The move marks a global first for the company. Prior to the Hyderabad pilot, Uber has steadfastly avoided accepting cash for its car services. While riders could pay for trips using bank notes on UberAuto, the company’s India-only auto-rickshaw service, it ceased to accept cash for any of its car-oriented tiers — both in Asia and elsewhere.
Uber’s distaste for cash likely stems from two reasons. First, Uber can’t easily enforce percentage-based commissions on cash transactions.

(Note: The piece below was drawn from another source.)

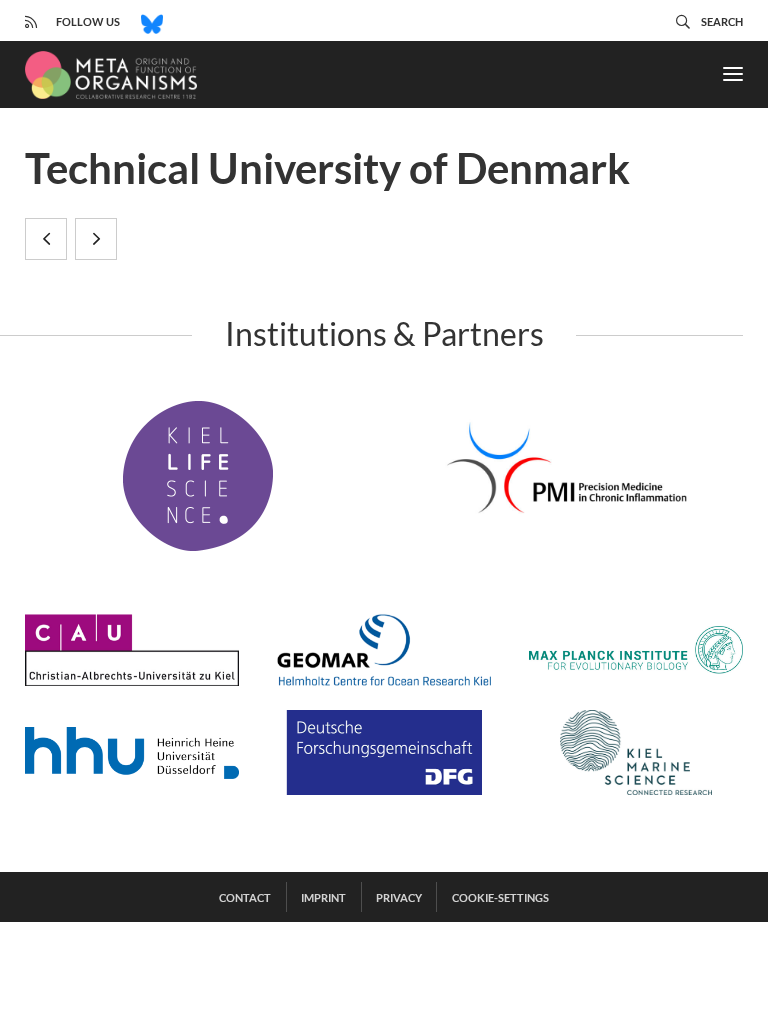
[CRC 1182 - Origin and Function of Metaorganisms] (111, 75)
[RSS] (31, 20)
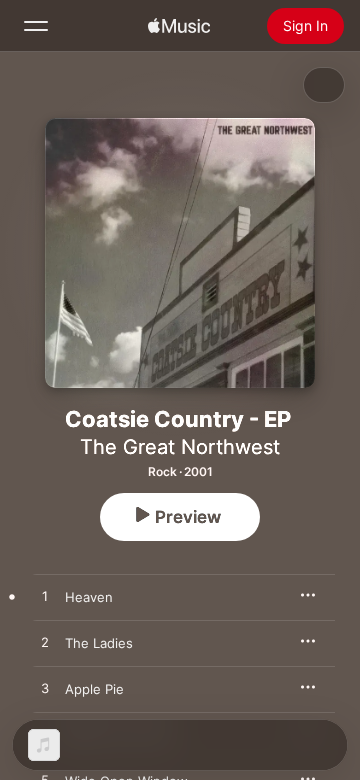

Second, fumbling with one’s wallet is one of the taxi pain points that Uber hopes to circumvent in the name of user experience.
Credit card conundrum
Adhering to the credit-card only model puts Uber at a disadvantage in markets where credit card penetration is low and competition is fierce. According to the Reserve Bank of India, there are over 20 million credit cards outstanding in India as of December 2014, indicating a penetration rate of 1.5 percent of the population (assuming card owners hold only one card).
Uber’s main rival in India has been accepting cash payments from the get go. That Indian company, Ola, company recently closed a US$400-million funding round and is available in over 100 Indian cities –- Uber is only in 10. GrabTaxi in Southeast Asia and Didi Kuaidi in China have also let riders pay in cash.
Uber hasn’t been completely inflexible when it comes to payments in Asia. It accepts transactions using Alipay Wallet in China, and Paytm and India. Allowing for cash opens up the market to people that own smartphones but don’t necessarily have credit cards or third-party payment apps.
Uber and its competitors’ services are beginning to converge in Asia. GrabTaxi recently introduced cashless payment for rides with Singapore-based mobile wallet PayLah. Didi Kuaidi recently launched its first UberX-esque peer-to-peer ridesharing tier, which will compete with The People’s Uber in China. Uber’s competitors have also invested in data research. GrabTaxi plans to invest over US$100-million in R&D at its new lab in Singapore, and Didi Kuaidi is reportedly collecting trip data to build out a platform it calls Cangqiong.